Abdominal CT scan showing: A) infiltration of the mesentery and the peritoneum and B) ascitis and wall tickening of small bowel.

Figure 2

Abdominal CT scan reveals multiple nodular masses in mesentery and small bowel causing luminal narrowing (sagittal section).

Figure 3

Photomicrography of small bowel biopsy revealing: A) a infiltrate of poorly differentiated pleomorphic cells with prominent mitotic figures and scant cytoplasm (hematoxylin and eosin stain × 400) and B) Immunohistochemical stain for MPO showing staining of the tumour cells (myeloperoxidase × 400).

Discussion

GS is a rare entity that represents a challenging diagnosis that can present clinically, radiologically, and histopathologically similar to several other processes. This disease has been reported to occur in just about every anatomic location imaginable. GS may present as either isolated or multiple lesions involving one or more organ systems, and lesions may be synchronous or metachronous. In a large series, Yamauchi and Yasuda [5] noted that the majority of reported cases presented as isolated masses. However, patients with multiple lesions, up to four organs systems involved at one time, were also described. In patients with GS involving the small bowel, the age of presentation varies from 8 to 69 years, with the majority occurring in male [4]. Ileum is the most frequently involved region of the gastrointestinal tract [4, 9], while its presence in the jejunum is rare [10]. Even more rare is the synchronous involvement of the jejunum and the greater omentum [11], or as in the patient reported here, who had a concomitant involvement of jejunum, greater omentum and peritoneum.
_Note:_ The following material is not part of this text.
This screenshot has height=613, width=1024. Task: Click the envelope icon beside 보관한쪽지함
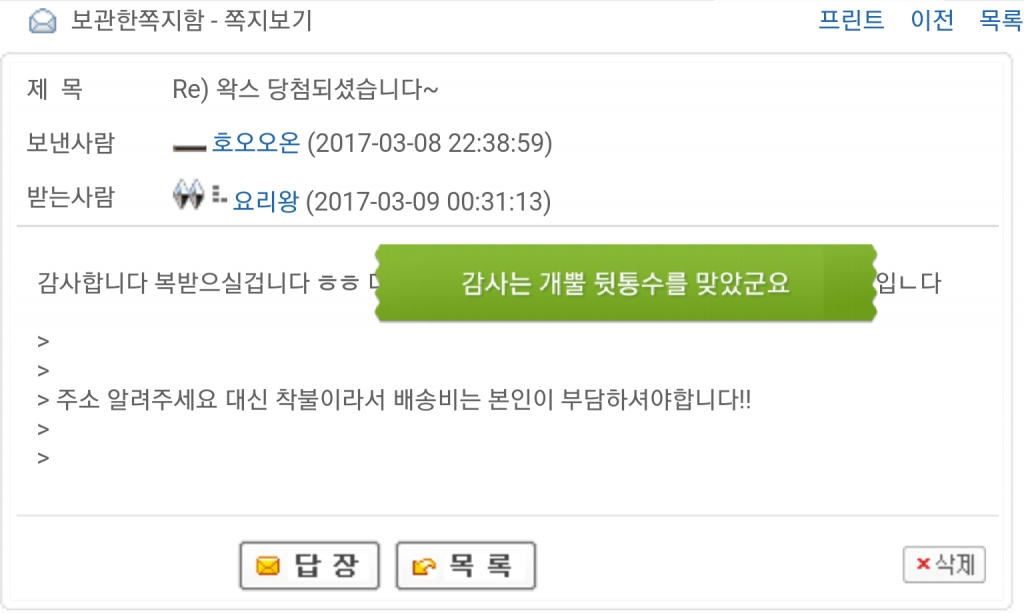[x=42, y=22]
The majority of anatomical sites where GS develops are associated with little to no clinical manifestations and are discovered at autopsy [12]. In contrast, GS in the gastrointestinal tract generally produces symptoms that are often non-specific, as abdominal pain, vomiting, fever, diarrhea, and weight loss [9]. The patients may also present with intussusception [10], gastrointestinal bleeding [13], perforation [9], anasarca and chronic anemia [14], and obstruction [8, 11]. Initially, our patient presented with non-specific symptomatology until he was adimitted for obstruction.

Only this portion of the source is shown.